L 24

Plague.

The incidence of Plague during 1914 was severe, 2,146 cases being reported (as against 408 cases in 1913 and 1,847 cases in 1912).

The Medical Officer of Health, in the Report for 1912, attributed the severe epidemic of that year to the serious overcrowding which had resulted from the influx of Chinese from the neighbouring provinces and which is believed to have led to a large increase in the rat population of the inhabited districts. The fact that the epidemic of 1912 was followed by a year in which the Plague incidence was light is in accordance with past experience in regard to the alternation of epidemic with non-epidemic years, the most probable explanation of which is that a large proportion of the remaining rats are immune. The further rush of Chinese to the Colony during the latter part of 1913 brought about the same conditions in 1914 as had prevailed in 1912 with similar consequences to the health of the Colony. The exodus of Chinese from the Colony following the outbreak of the European war did not occur until the epidemic of Plague was at an end, for there were only 16 cases in the City during August and 8 in September, while in Kowloon the figures for the same two months were 2 and 1 respectively.
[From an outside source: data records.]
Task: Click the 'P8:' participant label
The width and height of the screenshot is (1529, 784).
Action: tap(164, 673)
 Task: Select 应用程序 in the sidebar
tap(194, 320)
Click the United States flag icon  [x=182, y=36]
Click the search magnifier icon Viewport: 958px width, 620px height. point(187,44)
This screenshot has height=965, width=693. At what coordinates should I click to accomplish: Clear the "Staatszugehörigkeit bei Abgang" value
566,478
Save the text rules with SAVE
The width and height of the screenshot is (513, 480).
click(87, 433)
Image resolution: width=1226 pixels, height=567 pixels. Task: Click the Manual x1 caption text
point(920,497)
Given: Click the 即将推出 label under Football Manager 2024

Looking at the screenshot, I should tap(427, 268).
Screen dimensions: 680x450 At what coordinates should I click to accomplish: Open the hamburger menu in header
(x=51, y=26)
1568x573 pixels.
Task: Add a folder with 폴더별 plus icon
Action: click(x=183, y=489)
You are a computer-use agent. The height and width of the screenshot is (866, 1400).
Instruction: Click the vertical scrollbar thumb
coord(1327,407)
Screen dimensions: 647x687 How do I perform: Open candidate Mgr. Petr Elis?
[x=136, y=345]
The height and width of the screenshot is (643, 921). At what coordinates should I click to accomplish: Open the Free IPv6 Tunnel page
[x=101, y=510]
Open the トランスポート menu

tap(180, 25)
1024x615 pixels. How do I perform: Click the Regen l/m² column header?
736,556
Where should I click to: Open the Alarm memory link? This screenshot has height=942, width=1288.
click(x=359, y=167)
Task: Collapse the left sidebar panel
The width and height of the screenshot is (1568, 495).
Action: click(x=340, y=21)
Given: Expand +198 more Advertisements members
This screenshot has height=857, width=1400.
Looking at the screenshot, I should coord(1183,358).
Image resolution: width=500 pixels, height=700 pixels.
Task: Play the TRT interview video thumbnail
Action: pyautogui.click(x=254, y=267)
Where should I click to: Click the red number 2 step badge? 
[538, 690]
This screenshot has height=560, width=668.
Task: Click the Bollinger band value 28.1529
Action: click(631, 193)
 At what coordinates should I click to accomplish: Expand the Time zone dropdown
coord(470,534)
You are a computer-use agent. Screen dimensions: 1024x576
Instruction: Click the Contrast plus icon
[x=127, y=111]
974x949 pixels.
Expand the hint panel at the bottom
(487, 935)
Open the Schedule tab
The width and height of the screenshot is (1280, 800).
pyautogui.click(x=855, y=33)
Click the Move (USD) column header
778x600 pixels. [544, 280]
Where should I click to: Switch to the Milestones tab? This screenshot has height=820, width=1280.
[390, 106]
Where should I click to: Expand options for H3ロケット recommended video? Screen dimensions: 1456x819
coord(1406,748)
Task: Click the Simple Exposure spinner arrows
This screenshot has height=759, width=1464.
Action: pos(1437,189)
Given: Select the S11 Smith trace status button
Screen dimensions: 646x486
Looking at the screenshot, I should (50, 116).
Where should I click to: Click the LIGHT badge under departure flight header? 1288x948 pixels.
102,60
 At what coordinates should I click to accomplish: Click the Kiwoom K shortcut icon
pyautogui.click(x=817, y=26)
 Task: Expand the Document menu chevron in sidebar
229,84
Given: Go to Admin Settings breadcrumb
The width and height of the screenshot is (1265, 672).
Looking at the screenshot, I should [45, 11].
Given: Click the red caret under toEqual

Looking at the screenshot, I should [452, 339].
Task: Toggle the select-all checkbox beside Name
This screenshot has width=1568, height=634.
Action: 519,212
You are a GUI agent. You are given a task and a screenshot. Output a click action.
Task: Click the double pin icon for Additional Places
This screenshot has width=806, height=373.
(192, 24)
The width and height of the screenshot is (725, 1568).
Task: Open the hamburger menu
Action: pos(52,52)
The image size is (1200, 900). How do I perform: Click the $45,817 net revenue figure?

The measures upon which the Colony relies for the prevention of Plague consist in (1) the exclusion of rats from all dwellings by means of concreted ground surfaces, the protection of all drain openings and ventilating openings by iron gratings and the prohibition of ceilings, and hollow walls in new buildings and in those existing buildings from which they have been removed by order; (2) the collection and bacteriological examination of all dead rats--facilities for their collection in the native quarters are provided in the shape of small covered bins attached to lamp posts, telephone posts, electric light standards, etc. These bins contain a carbolic acid disinfectant and the inhabitants are invited to at once put into them all rats found or killed by them. There are 650 of these bins distributed throughout the City and its suburbs, and each of them is visited twice daily by rat collectors who take all rats found in them to the Government Bacteriologist. Each rat is labelled with the number of the bin from which it is taken, and if subsequently found to be plague-infected, a special survey is at once made of the block of houses in the immediate vicinity of such bin, all rat-holes and rat-runs are filled up with broken glass and cement, defective drains and gratings dealt with, and rat-poison freely distributed to the occupants, while the occurrence of several plague-infected rats in one locality is a signal for a special house-to-house survey and cleansing of that district. The disinfectant in the rat bins is renewed not less than once a week; (3) the destruction of rats by poison, traps and birdlime boards; (4) the encouragement of the community to keep cats; (5) the systematic cleansing and washing out of all native dwellings at least once in three months with a flea-killing mixture-kerosine emulsion; (6) an efficient daily scavenging of all streets and lanes and the removal of refuse daily from all houses, coupled with the provision of covered metal dust-bins.